Abro con gula el último libro de Lucia Berlin que me manda Eugènia Broggi, Un vespre al paradís (L’Altra Editorial) –en castellano la edita Alfaguara–, y encuentro dentro dos postales con el retrato de la escritora de vida novelesca, que ha sido recuperada más de una década después de su muerte. Su mirada de eye liner arroja curiosidad y simpatía, pero una condición se impone sobre las demás y explica por qué nos gusta tanto rescatar sus fotos: su encanto, tanto el personal como el que proyectan sus personajes. A modo de prólogo, su hijo Mark subraya esa cualidad tan genuina: “Lucia, bendita sea, era una persona rebelde y una artista extraordinaria, y en sus tiempos bailaba”.
El charme es un valor a la baja. Se alude al carisma, a la empatía, a la credibilidad o al rigor, pero las personas encantadoras parecen no tener cabida en un código relacional donde la audacia prima sobre la dulzura, o mejor dicho el cinismo ocupa el lugar de la comprensión. En cambio, cuánto reconforta el encanto: una luz en la mirada, un oído fino, un movimiento sinuoso y lento, y, sobre todo, una manera de estar en el mundo con los seis sentidos. Benjamin Schwarz, que publicó un certero ensayo sobre el auge y la caída de este don, argumentaba que “sólo los conscientes de sí mismos pueden tener encanto; está ligado a una sensibilidad que, en el mejor de los casos, se acerca a la sabiduría, o al menos a la mundanidad”.

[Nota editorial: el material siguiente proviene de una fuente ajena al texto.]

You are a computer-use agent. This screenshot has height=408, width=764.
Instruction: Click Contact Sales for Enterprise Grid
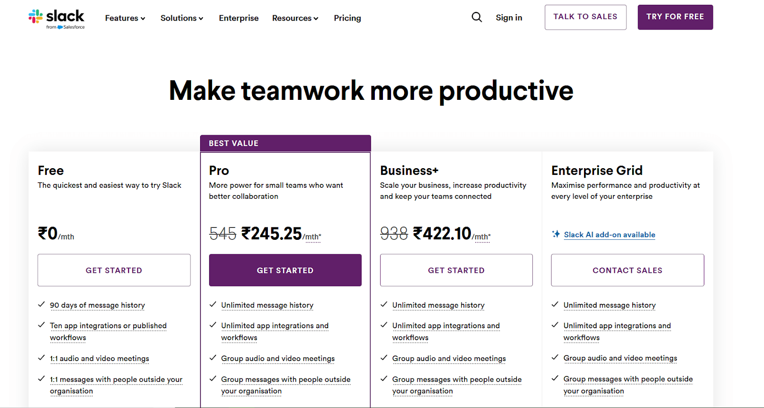pos(627,270)
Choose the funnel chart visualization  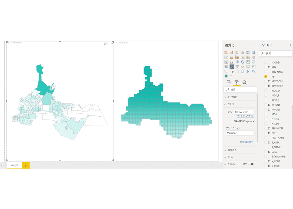[237, 67]
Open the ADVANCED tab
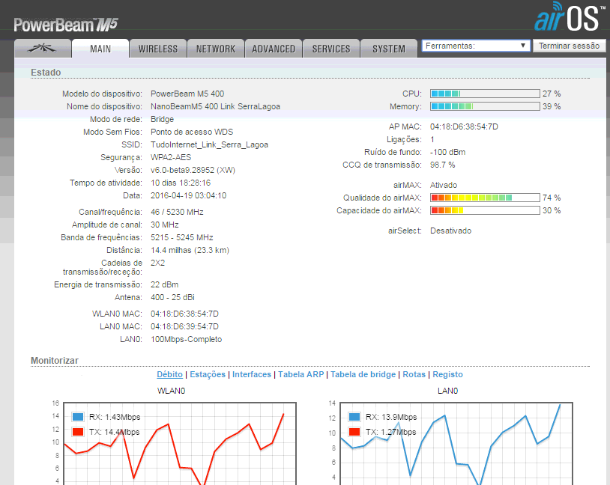 click(274, 49)
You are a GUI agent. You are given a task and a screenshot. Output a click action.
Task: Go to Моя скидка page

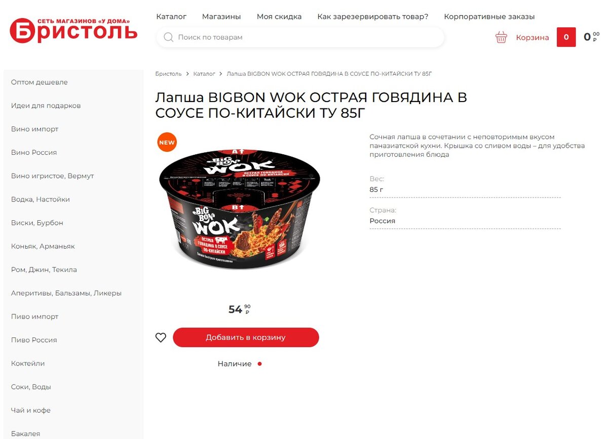279,17
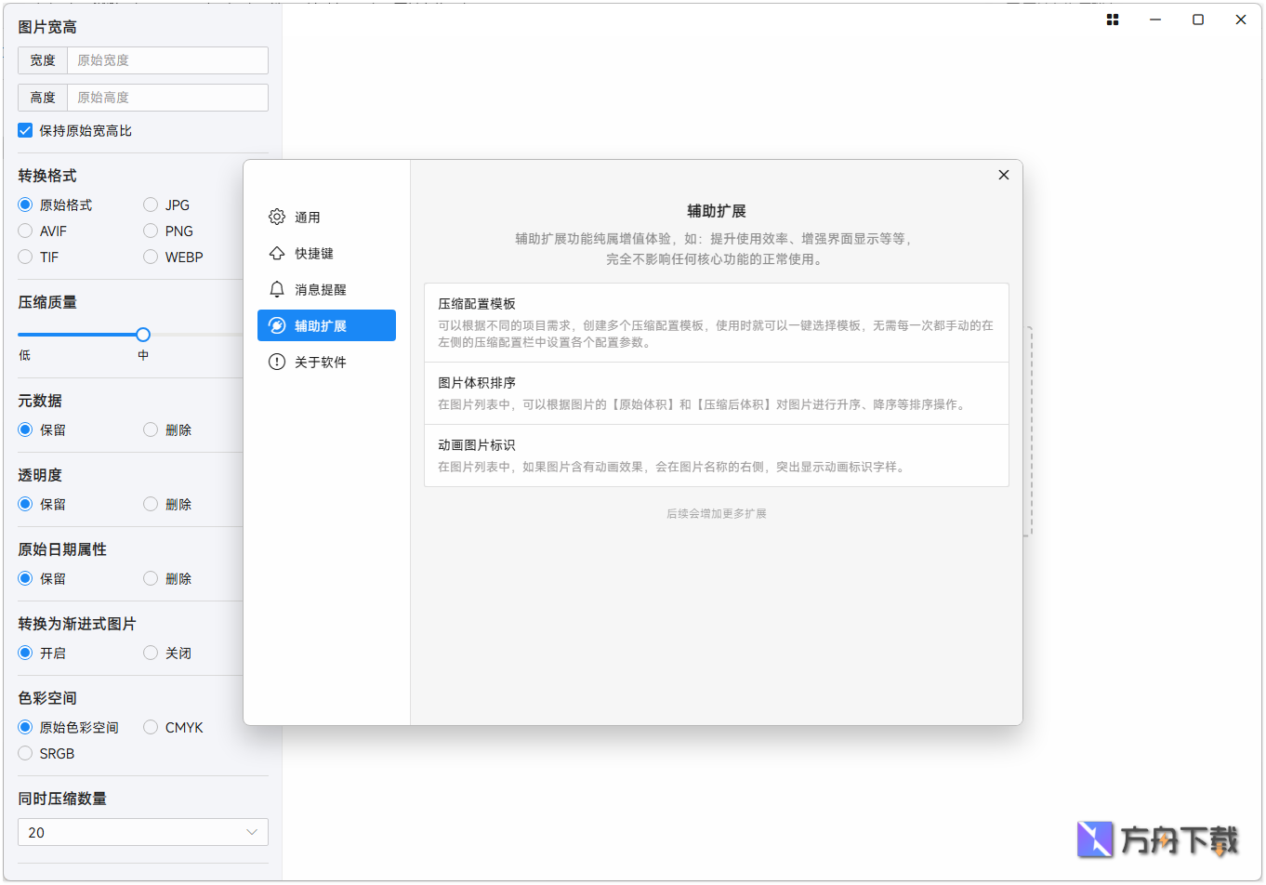Expand the compression count combo box
The height and width of the screenshot is (885, 1266).
coord(142,832)
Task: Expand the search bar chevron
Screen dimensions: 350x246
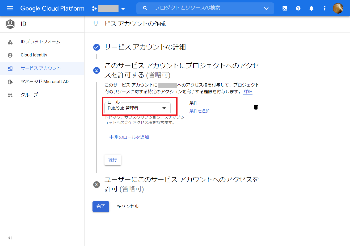Action: [266, 8]
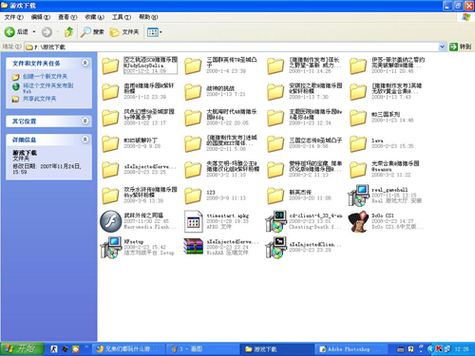Select the real_gamehall installer icon
Screen dimensions: 475x356
[358, 196]
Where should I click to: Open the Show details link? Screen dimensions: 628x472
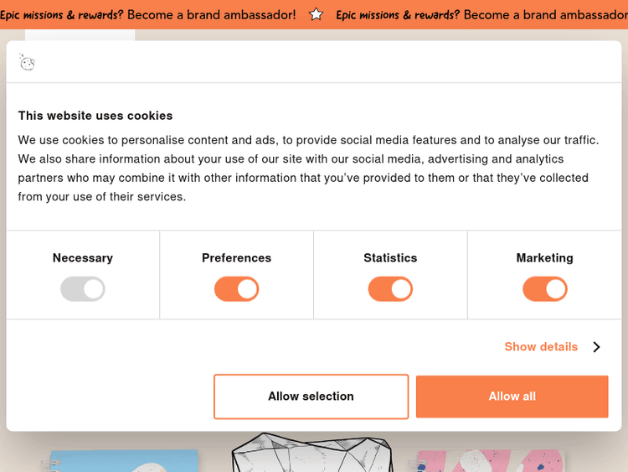pyautogui.click(x=541, y=347)
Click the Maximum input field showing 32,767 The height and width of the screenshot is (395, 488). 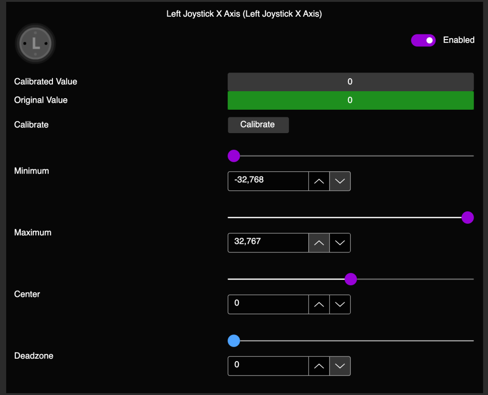(268, 243)
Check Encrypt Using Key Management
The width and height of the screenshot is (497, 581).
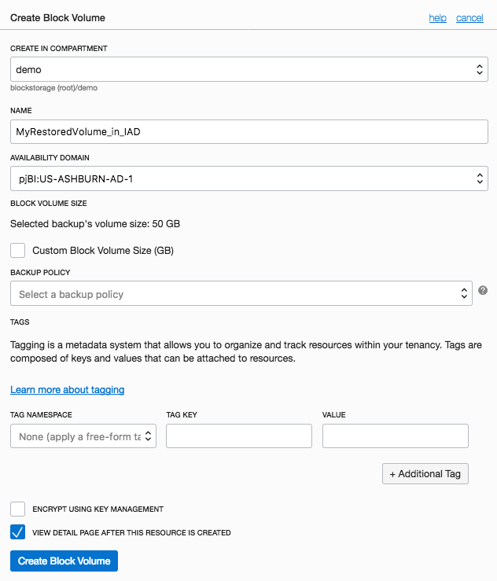click(x=18, y=509)
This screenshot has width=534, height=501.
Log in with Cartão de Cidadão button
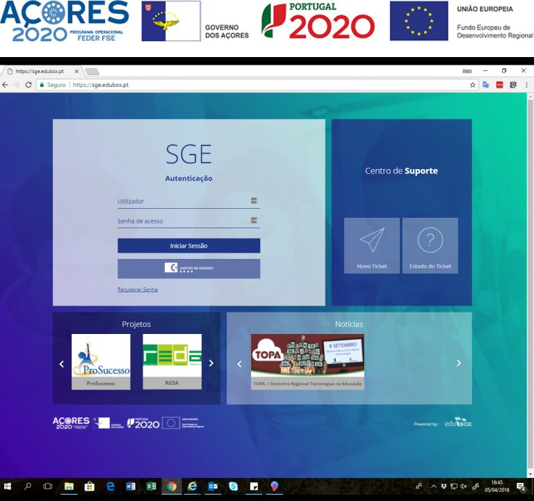click(x=188, y=268)
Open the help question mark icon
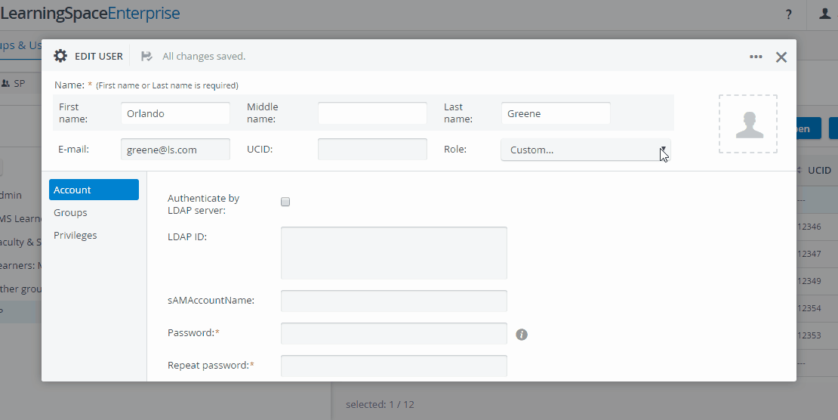Image resolution: width=838 pixels, height=420 pixels. (x=788, y=14)
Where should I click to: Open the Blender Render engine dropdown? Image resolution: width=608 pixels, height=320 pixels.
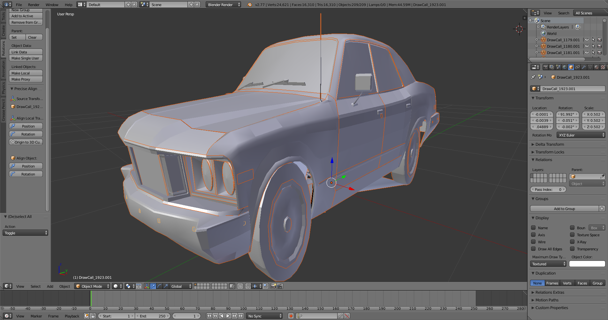click(x=223, y=4)
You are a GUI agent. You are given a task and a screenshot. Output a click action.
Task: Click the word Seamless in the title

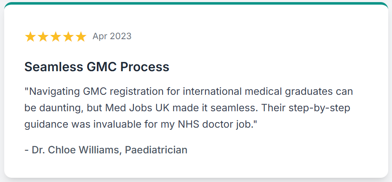tap(53, 67)
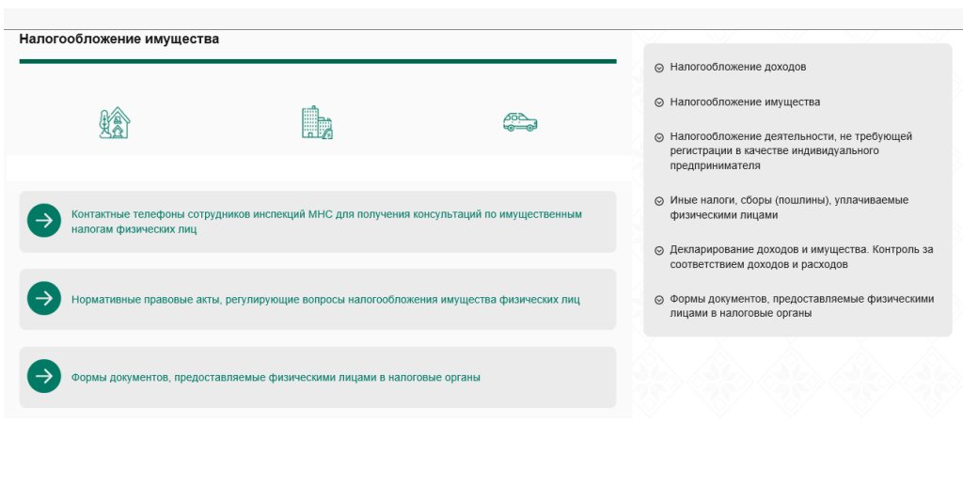Screen dimensions: 963x485
Task: Expand chevron beside sidebar 'Формы документов' item
Action: click(x=659, y=300)
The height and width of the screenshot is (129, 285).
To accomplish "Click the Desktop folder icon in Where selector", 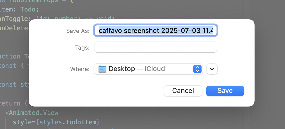I will tap(102, 69).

El encanto es como un lugar del que no quieres irte, la película que te atrapa o la canción que regresa una y otra vez, no por pegadiza sino porque expande el ánimo. Es un microclima cálido el que ofrecen las personas encantadoras, las que abrazan mundos sutiles lejos de la sinceridad hiriente. Encantadores son los poemas de Leopardi, y los de Lucrecio, el poeta de la luna; los personajes de Henry James, como aquella Pandora grácil que encarna la nueva clase naciente en la América: las self-made women. También la sonrisa abierta de Louis Armstrong –su satchmo–, la levedad de Audrey Hepburn, y el regocijo con el que Nabokov se contemplaba en los espejos del palacio Montreux, hacía muecas y felicitaba a las limpiadoras por haberles sacado un brillo irreal. O nuestra Ariadna Gil, que se mueve igual que un pincel sobre las tablas pintando la escena de Jane Eyre.
Si hay algo de sofisticación en el encanto es precisamente su excepcionalidad. Porque nada tiene que ver con la etiqueta que se puso de moda entre hoteles y casas rurales “con encanto”, sinónimo de cursi y postizo. El encanto no entiende de empachos ni barroquismos, tampoco caduca. Es la conjunción de suavidad, atractivo y originalidad. Y lejos de imponer superioridad moral, se reconoce en todo lo humano aunque a menudo parezca un hechizo divino.